Le dernier opus de la série historico-policière de Viviane Moore, « la saga de Tancrède le Normand », intitulé « le hors-venu » (10/18 Grands Détectives) se déroule en Sicile. Parmi les personnages qui apparaissent en « toile de fond » du roman, celui d’un savant, Al Idrïsï, dont j’avais déjà entendu parler et sur lequel j’avais envie d’approfondir quelque peu mes connaissances. J’ai décidé de vous faire bénéficier du résultat de mes recherches. Il faut dire que je m’intéresse beaucoup aux savants arabes, notamment à l’époque de la splendeur de Cordoue et du royaume d’Al-Andalùs. Ils ont joué un rôle clé dans les progrès accomplis dans le domaine des sciences et de la philosophie au Moyen-Age. Vous pourrez vous reporter à ce sujet aux chroniques sur Ziryab ou sur Abbas Ibn Firnas, qui sont également des personnages essentiels de leur époque, tout à fait hors du commun.

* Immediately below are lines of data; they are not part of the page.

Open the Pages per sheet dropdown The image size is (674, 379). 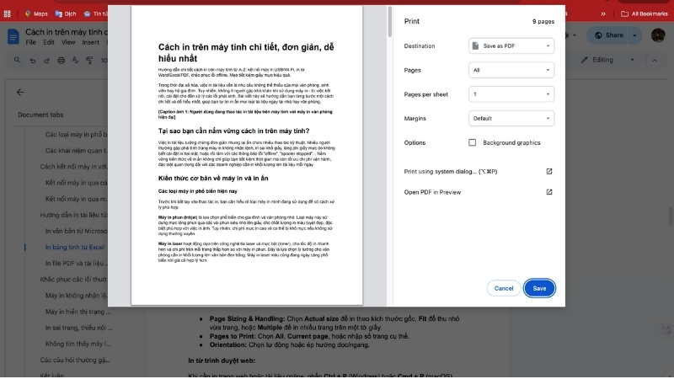coord(511,94)
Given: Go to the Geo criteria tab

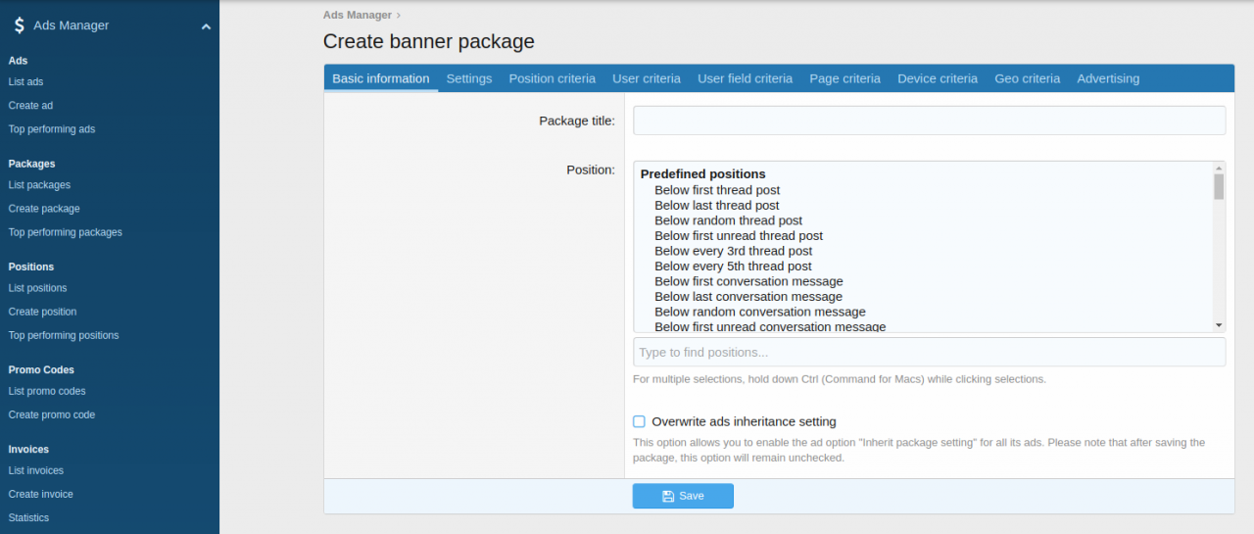Looking at the screenshot, I should pos(1027,78).
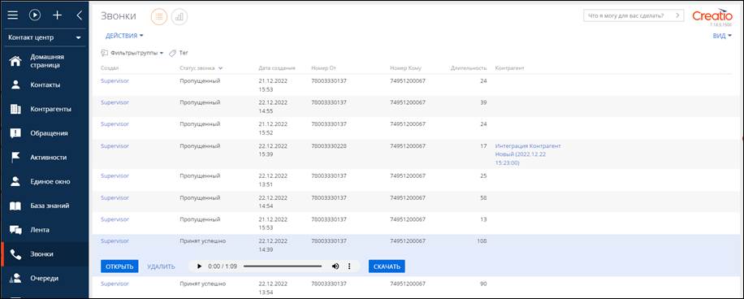This screenshot has height=299, width=744.
Task: Open the hamburger navigation menu
Action: (13, 15)
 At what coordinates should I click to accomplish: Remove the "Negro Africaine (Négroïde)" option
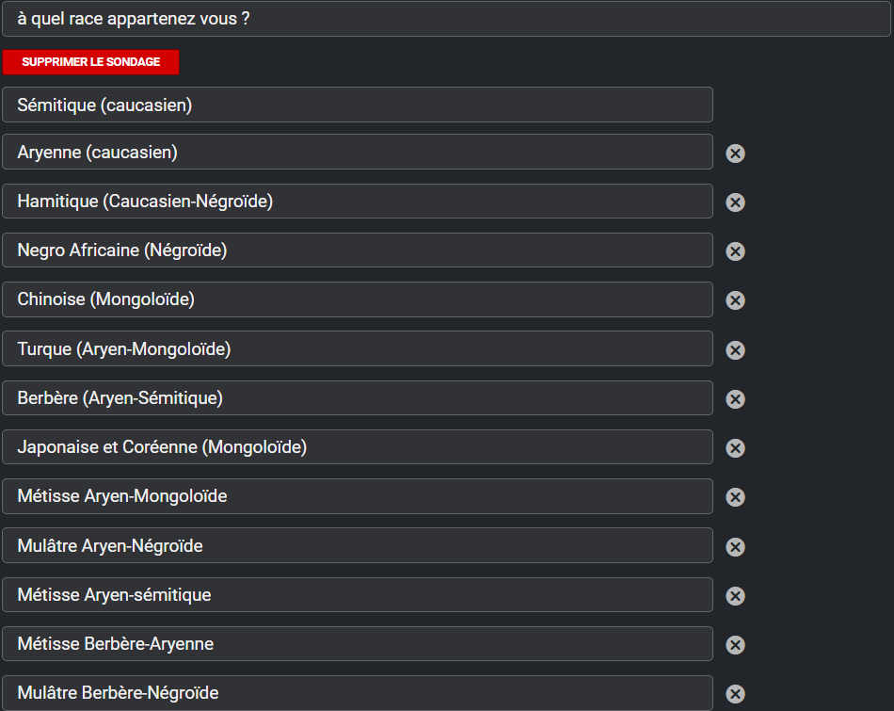coord(736,251)
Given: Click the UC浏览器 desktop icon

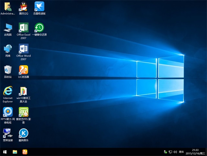Looking at the screenshot, I should tap(24, 70).
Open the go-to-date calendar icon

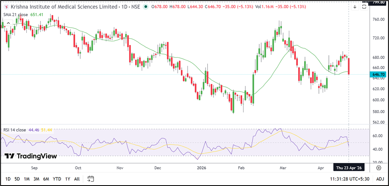[x=91, y=179]
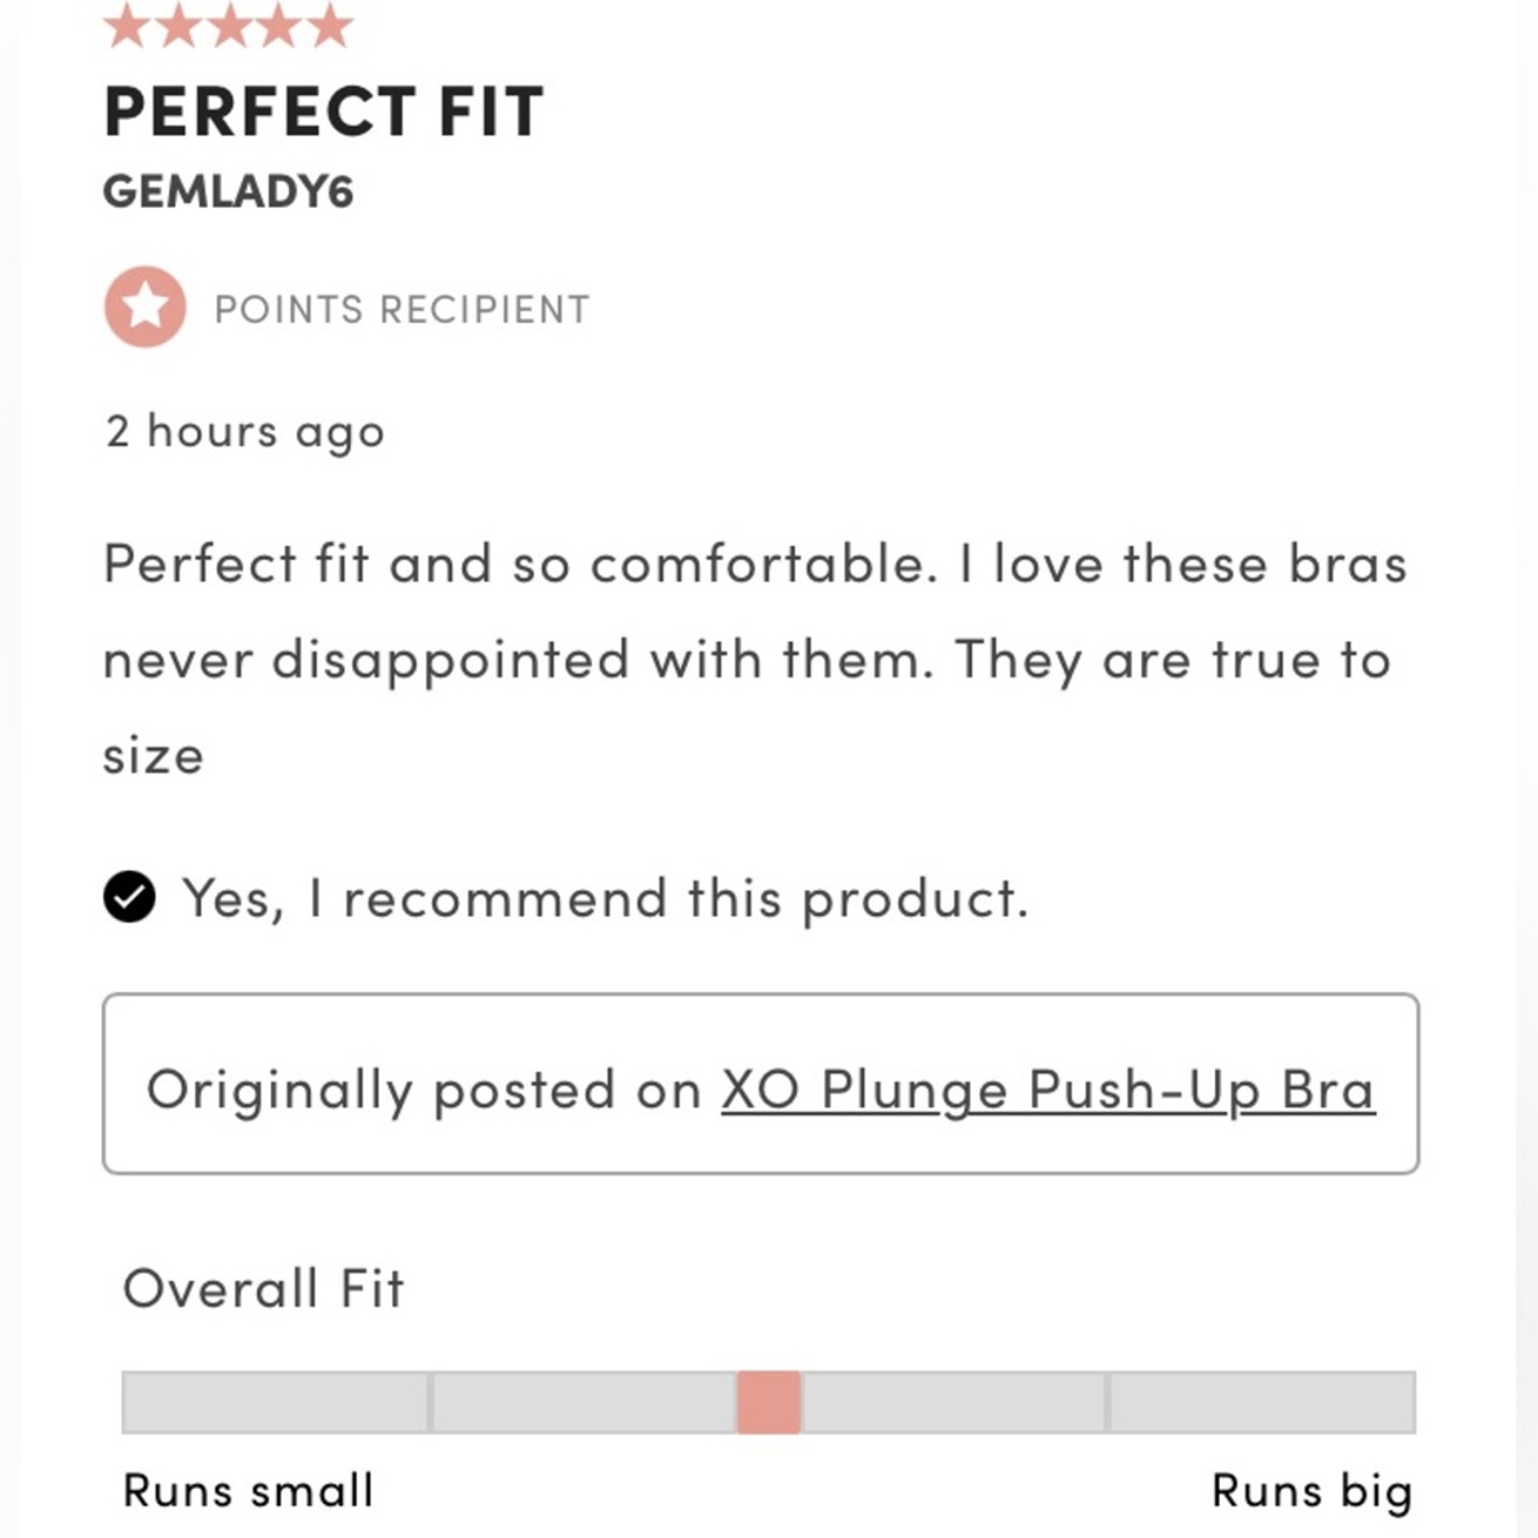Click the Points Recipient star badge icon
This screenshot has height=1538, width=1538.
point(145,307)

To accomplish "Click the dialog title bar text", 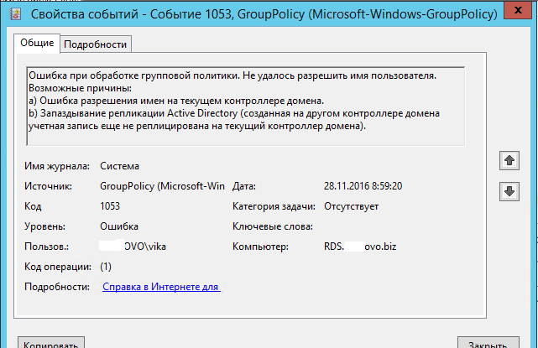I will pos(264,14).
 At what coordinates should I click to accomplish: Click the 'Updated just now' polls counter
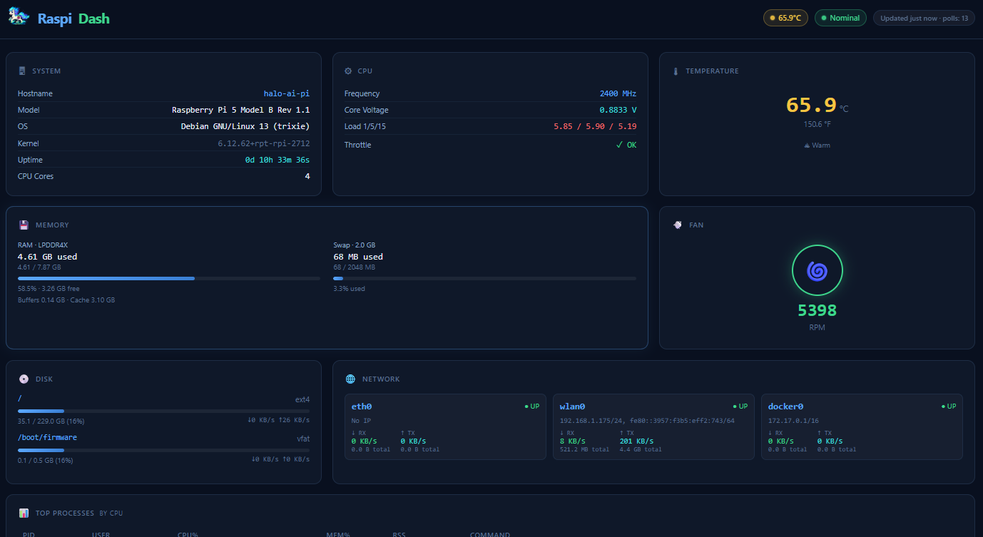pos(924,17)
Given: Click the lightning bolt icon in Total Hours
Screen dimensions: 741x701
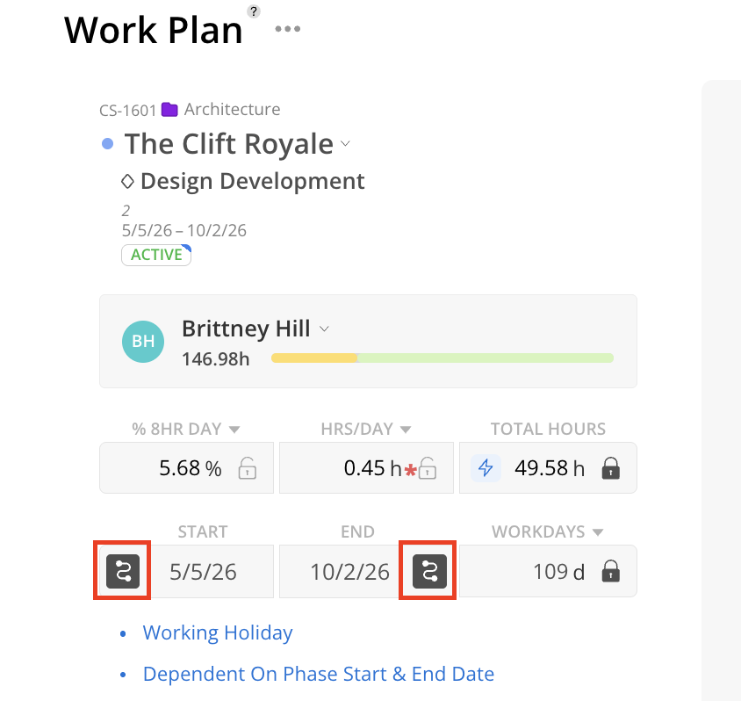Looking at the screenshot, I should (486, 468).
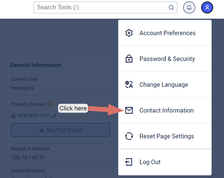Screen dimensions: 224x178
Task: Click the Reset Page Settings refresh icon
Action: (x=129, y=136)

Nous sommes en 1139 à Palerme en Sicile. L’île a été conquise par les Normands au milieu du XIème siècle mais elle n’est véritablement un royaume indépendant que depuis quelques années. Le Roi Roger II fait venir à sa cour un savant géographe d’origine marocaine portant le nom de Abu Abdallah Muhammad Ibn Muhammad Ibn Abdallah Ibn Idriss al-Qurtubi al-Hassani. Pour plus de commodités dans la suite de notre récit nous ferons comme les historiens et nous l’appellerons Al Idrïsï. La biographie de ce personnage n’est guère connue, sauf pendant les dix-huit années où il va séjourner à Palerme. Il est né à Ceuta, dans le royaume des Almoravides, certainement dans une famille d’origine noble et très probablement en 1099 ou 1100. Il aurait ensuite fait ses études à Cordoue, ce qui est tout à fait plausible, la ville ayant été conquise par les Almoravides en 1086. Le géographe fera par ailleurs une large place à la description de cette ville dans l’un de ses ouvrages. Les historiens perdent sa trace en 1157, date à laquelle visiblement il quitte le service du Roi de Sicile. Il meurt entre 1164 et 1180, mais on ne connait ni le lieu de sa mort ni celui de sa sépulture. Une telle ignorance peut surprendre eut égard à l’importance de son œuvre… Elle s’explique peut-être par le fait que sa renommée ayant été acquise au service d’un roi chrétien, certains historiens arabes l’ont plus ou moins considéré comme un « renégat ». Mais ceci n’est qu’une hypothèse…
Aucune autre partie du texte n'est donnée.